Imaging quality has significantly improved over the last decade. No more grainy images from smartphone cameras, it now uses better parts and enhancements through AI and computational imaging. That is what many people pay for when they buy a smartphone. Laptop cameras are also getting better. Users also have the option of connecting an external camera, so there are even better options available. Whereas in the past it was about the photographer’s skill, today it is about the digital camera’s features. It is also a sign of the times, so photographers need to adapt to these changes. Right now it is about how to capture the images in a time of a global pandemic, and humans are very adaptive to changes by finding new ways of doing things.

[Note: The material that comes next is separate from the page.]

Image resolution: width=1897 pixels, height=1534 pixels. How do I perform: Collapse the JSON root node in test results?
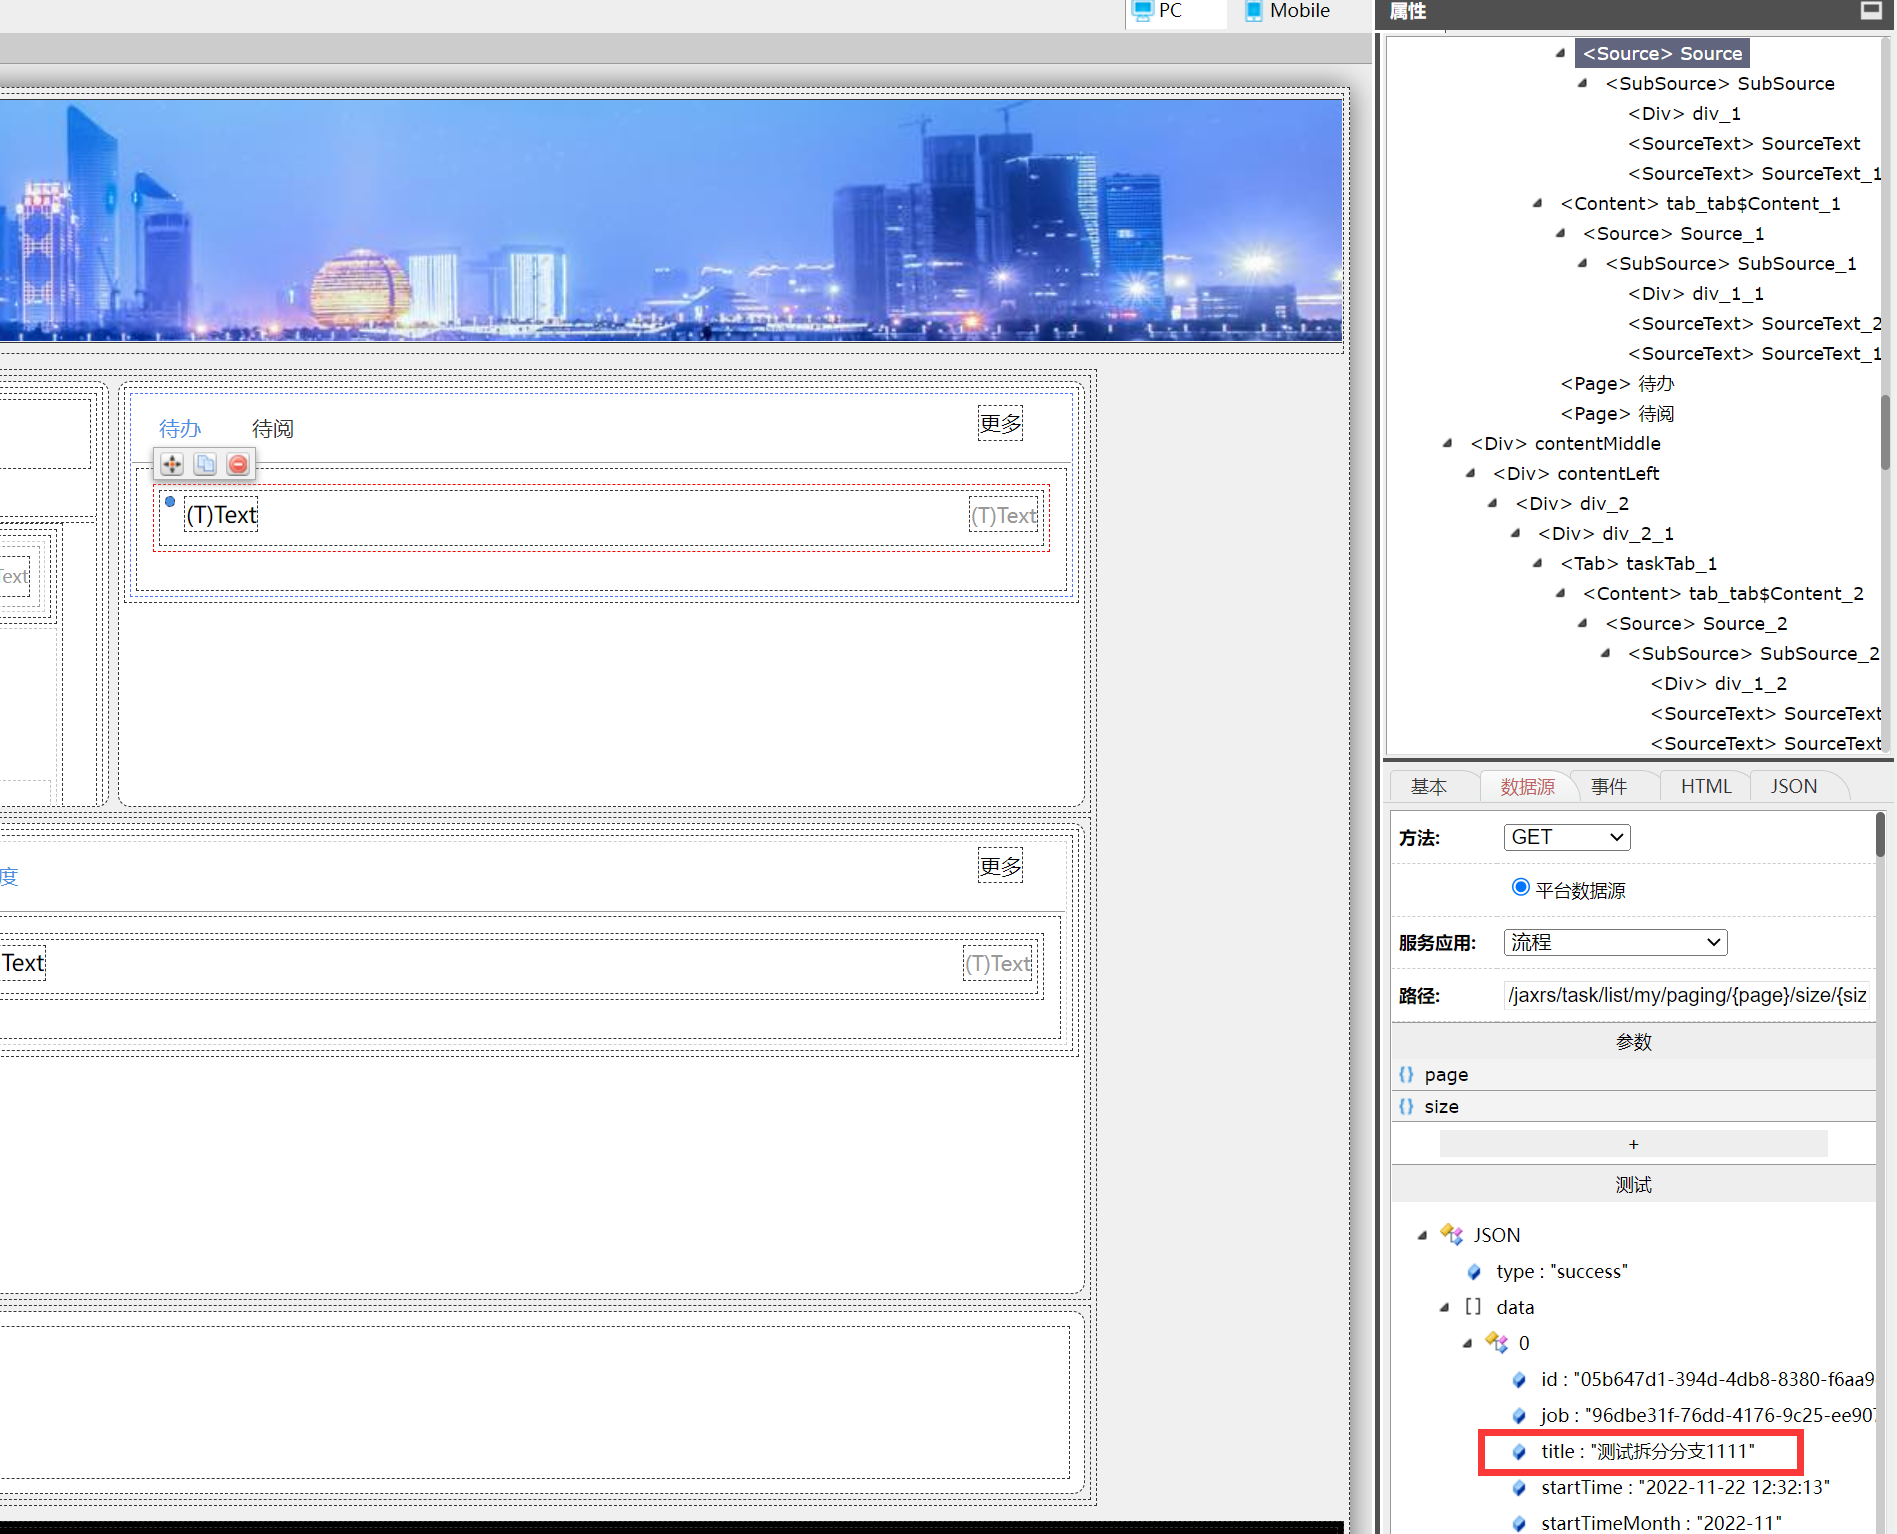[x=1422, y=1236]
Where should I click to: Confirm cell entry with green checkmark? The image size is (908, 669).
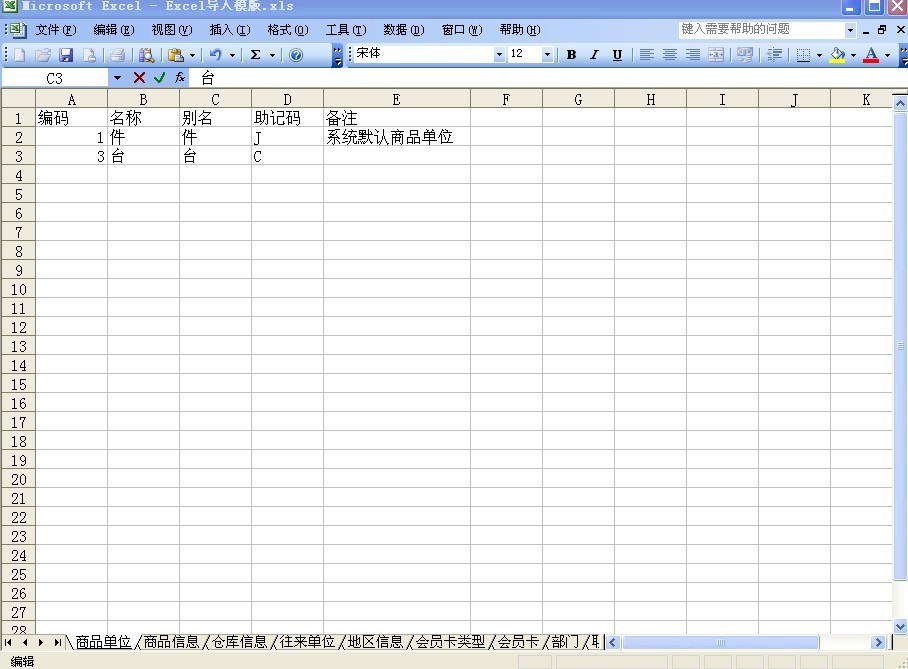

I don’t think it matters if the image was shot by a professional photographer or not so long as it is nicely captured. Images are very powerful in conveying a message. What matters is getting that message across, whether to sell a brand or show a scenery. Visual representations are so powerful because they engage viewers with emotion and interest if the image is captured well. A professional photographer is trained in capturing those types of images, but today the technology exists that can allow any person to shoot an amazing still. Even though most photoshoots can do without a photographer, there are times you will still need a professional photographer, like for engagement, wedding, event, maternity and portrait shoots.
The results are not short of criticism. There are photographers who think it looks cool, others say it is too mediocre and even plain horrible. Some how not everyone is on board, but the reason this even happened has more to do with the current situation of a global pandemic. If there were no pandemic, the normal would still be to hire a professional photographer and shoot an expensive ad campaign for the best results. With all the critics, perhaps it is fair to say there is always room for improvements, and there will be lessons to learn from that.
One thing is for sure though, photographers will be competing with AI in the new generation of digital cameras. There is absolutely nothing wrong with using Facetime. The iPhone has a good AI enhanced selfie camera to justify it. Working with the technology (algorithm-based) can yield the best results. For me, I would rather not compete against it, but accept it as a part of enhancing the image creation for photographers. It is up to the photographer how they will use it in their creative process.